● Data provided
--

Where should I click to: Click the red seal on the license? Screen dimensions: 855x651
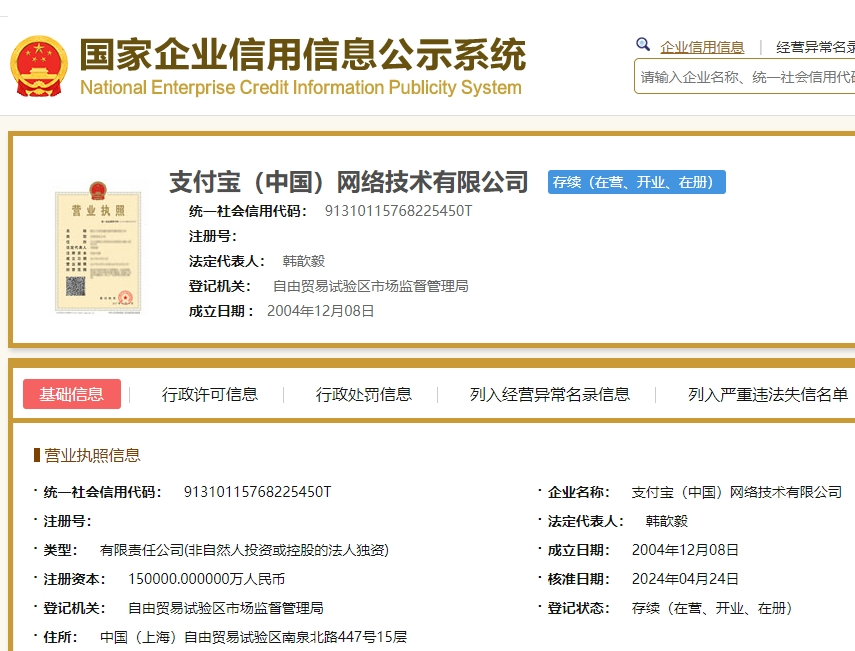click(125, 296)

--

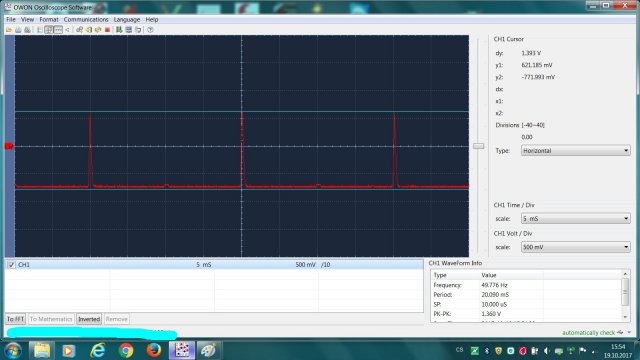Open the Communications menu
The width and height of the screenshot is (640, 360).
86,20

--

● Goal
Can you update the records from the line with "Where should I" up to and including the line with "click(125, 296)" so that "red seal" becomes "gold seal", leaving the rest unchanged and the pictures out?

● Right answer
Where should I click to: Click the gold seal on the license? Screen dimensions: 855x651
click(125, 296)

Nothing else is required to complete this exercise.